Later that day I met with Filbert to ask about the participants. I discovered that he only had the information needed to find one participant, and even that might not be up to date. Obviously, this was a problem, but I didn’t know what to do and Dr. Lusingu and Edwin were nowhere to be found, so I had to hold off till Wednesday. The next morning, I told Edwin the bad news, and he took me downstairs to see what we could do. Thursday was a national holiday (Eid), so everyone would be off work, and many would take Friday off as well. I watched Edwin request that Filbert do what he could to find us some available participants through other databases on Friday, even though it was a holiday weekend. In an extremely Tanzanian fashion, Edwin spent 95% of the conversation praising Filbert’s expertise, importance, and statistical prowess and just how much we desperately needed him to do this one little thing for us that would make us eternally grateful for his time and thoughtfulness before making the request. He agreed.

Korogwe Bus Stand

That night, I went to Korogwe’s bus stand to catch a ride to Tanga, where Nick and I would be flying from to Zanzibar Thursday morning to meet the rest of our friends. As fate would have it, Filbert was also waiting at the bus stand for a ride to Tanga to see his family. The bus ride was a strange one. In the midst of a fleet of small, run down and dirt stained buses came a large coach bus with an array of shining neon lights. Logically, we took the air-conditioned party bus. Inexplicably, it was the same price as the others. Uncomfortably, Filbert spent half of the ride loudly asking me about my thoughts on the upcoming elections, religion, and homosexuality before I managed to derail him back to the safe grounds of research. By the time we’d reached Tanga (much faster than I expected, mostly because the driver spent the majority of the drive in the wrong lane to bypass traffic), I think he was rather fond of me. I hoped it would help when he was looking through the database for me.

After a quick dinner, Nick and I went back to his hostel to rest up for our big trip to Zanzibar. We would be taking two different flights, mine in the morning and his early in the afternoon. I woke up the next morning earlier than I normally would have to catch my flight at 9:40, but I’m glad I did. I couldn’t find a single Bajaji to take me to the airport, probably because of the holiday. I ended up finally seeing someone passing on a Boda Boda (motorcycle) and flagged him down. It was the first time I’d ever been on a motorcycle and was an exciting beginning to the mini-vacation.
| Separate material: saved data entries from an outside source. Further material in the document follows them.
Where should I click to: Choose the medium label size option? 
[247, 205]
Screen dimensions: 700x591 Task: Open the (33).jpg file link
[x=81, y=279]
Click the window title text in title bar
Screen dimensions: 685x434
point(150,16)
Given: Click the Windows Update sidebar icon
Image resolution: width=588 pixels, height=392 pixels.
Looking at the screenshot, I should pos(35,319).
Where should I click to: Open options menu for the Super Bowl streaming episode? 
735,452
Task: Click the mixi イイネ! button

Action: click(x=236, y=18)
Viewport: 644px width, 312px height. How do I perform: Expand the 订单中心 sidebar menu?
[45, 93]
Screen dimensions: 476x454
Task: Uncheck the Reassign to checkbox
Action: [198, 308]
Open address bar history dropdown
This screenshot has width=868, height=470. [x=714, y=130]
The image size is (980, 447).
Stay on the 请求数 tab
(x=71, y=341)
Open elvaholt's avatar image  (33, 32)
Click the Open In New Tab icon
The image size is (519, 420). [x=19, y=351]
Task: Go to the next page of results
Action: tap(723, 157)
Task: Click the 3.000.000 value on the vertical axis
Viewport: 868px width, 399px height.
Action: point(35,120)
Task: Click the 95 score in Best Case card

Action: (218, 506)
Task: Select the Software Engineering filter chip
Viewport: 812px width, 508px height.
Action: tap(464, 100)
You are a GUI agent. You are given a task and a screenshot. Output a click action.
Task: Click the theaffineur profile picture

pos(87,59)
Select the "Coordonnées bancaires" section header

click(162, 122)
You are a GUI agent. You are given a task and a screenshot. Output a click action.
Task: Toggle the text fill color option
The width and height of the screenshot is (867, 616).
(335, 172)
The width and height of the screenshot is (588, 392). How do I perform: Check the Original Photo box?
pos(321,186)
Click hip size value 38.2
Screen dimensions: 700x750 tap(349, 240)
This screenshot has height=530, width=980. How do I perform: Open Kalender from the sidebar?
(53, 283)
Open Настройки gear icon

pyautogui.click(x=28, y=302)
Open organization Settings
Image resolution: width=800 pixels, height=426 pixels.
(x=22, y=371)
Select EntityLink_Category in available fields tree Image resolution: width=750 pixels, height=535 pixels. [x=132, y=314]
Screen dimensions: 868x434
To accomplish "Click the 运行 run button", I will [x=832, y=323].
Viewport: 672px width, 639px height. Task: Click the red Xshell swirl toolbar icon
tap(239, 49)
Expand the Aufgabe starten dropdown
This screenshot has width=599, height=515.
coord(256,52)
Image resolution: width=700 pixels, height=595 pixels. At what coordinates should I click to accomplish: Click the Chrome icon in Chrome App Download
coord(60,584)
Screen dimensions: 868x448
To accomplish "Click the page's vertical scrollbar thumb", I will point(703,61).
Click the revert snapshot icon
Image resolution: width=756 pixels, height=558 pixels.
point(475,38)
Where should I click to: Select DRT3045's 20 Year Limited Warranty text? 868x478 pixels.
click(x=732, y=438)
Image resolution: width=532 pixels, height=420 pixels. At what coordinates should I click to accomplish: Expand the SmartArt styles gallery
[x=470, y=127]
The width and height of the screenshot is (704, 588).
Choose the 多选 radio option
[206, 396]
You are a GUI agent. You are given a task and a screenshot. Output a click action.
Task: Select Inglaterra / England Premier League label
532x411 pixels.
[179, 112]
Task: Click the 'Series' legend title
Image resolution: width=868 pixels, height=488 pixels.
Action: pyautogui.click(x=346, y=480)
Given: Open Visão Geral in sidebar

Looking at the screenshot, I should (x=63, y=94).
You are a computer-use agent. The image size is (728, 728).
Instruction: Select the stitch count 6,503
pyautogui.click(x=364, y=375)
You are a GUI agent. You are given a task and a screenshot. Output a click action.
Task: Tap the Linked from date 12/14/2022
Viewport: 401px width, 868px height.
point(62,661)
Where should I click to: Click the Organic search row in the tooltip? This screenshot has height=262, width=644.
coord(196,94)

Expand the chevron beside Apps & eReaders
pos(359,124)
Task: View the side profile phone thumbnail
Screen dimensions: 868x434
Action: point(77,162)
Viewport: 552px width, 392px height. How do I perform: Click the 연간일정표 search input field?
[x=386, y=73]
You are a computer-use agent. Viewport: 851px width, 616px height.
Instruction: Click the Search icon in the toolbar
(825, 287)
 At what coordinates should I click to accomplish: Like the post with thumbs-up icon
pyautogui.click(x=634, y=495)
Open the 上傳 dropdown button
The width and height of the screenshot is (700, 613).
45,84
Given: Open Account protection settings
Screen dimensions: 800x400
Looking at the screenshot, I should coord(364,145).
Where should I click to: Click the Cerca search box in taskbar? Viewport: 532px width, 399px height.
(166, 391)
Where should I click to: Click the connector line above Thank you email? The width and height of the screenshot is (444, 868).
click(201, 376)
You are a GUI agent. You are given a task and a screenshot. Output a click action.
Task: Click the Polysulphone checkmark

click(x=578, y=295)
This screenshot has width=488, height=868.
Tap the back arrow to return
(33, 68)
Since we were supposed to have Class-C Permits to do research, we also counted as residents of the country. This means that things like hotels and plane tickets are cheaper. However, our coordinator at NIMR headquarters still had not given us our actual permits. All we had were receipts for the application and payment. I was worried that they might question me when I checked in, but they said nothing and let me pass through, after which I boarded the smallest and most crowded plane I’ve ever been on. It felt like I was in a small bus in Dar es Salaam, not about to take off. The pilots’ high-fives after every landing (there were two stops before mine) were also not very comforting.

Plane or Bus?

After landing, I walked through the resident line with a crowd of Tanzanians and completely skipped customs and immigration (a stunt that did not work as well for an Asian and a White passenger of another plane) and tried to contact my friends when I realized I had run out of minutes and texts. There was supposed to be a driver picking me up but I had no way to contact him. So I ate breakfast. Eventually, I received a text saying that the others, who had taken a ferry from Dar to Zanzibar, were going to the hotel, so I took a taxi to meet them there. Then began one of the best weekends of my life.

We explored beautiful Jozani Forest, home of the rare Zanzibar Colobus Monkey. There are only 2,000 left in the world, and I saw about 15 of them among the giant mahogany and palm oil trees.

Zanzibar Red Colobus Monkey

We also spotted an elephant shrew skittering through a clearing between nests of mangrove trees, a sign of good luck according to our guide. Afterwards, we went to the beach with the world famous restaurant, The Rock, which is literally a restaurant sitting on top of a giant rock hovering above the waves. Before dinner, I spent two hours playing soccer with some Zanzibari boys and men, non-stop action that I loved every minute of. So much so that I didn’t notice the torn and bleeding soles of my feet till it was time to eat dinner. I’ve been limping around ever since, but it was worth it.

The Rock
Forodhani Secondary School

The rest of the weekend was a blur of activity. We explored Stone Town, which was beautiful and odd. It felt like walking through Havana, Cuba, but with obvious Arab influence and the people of Zanzibar everywhere. Even that was confusing as they all looked Ethiopian due to the mix of Tanzanian and Omani blood, making it difficult for me to remember to respond in Swahili or even occasionally Arabic, not Amharic. We rode to a sandbank in a Dhow, the trademark sailboat of Zanzibar, the Indian Ocean surrounding us an unreal shade of blue that no picture we took could accurately portray.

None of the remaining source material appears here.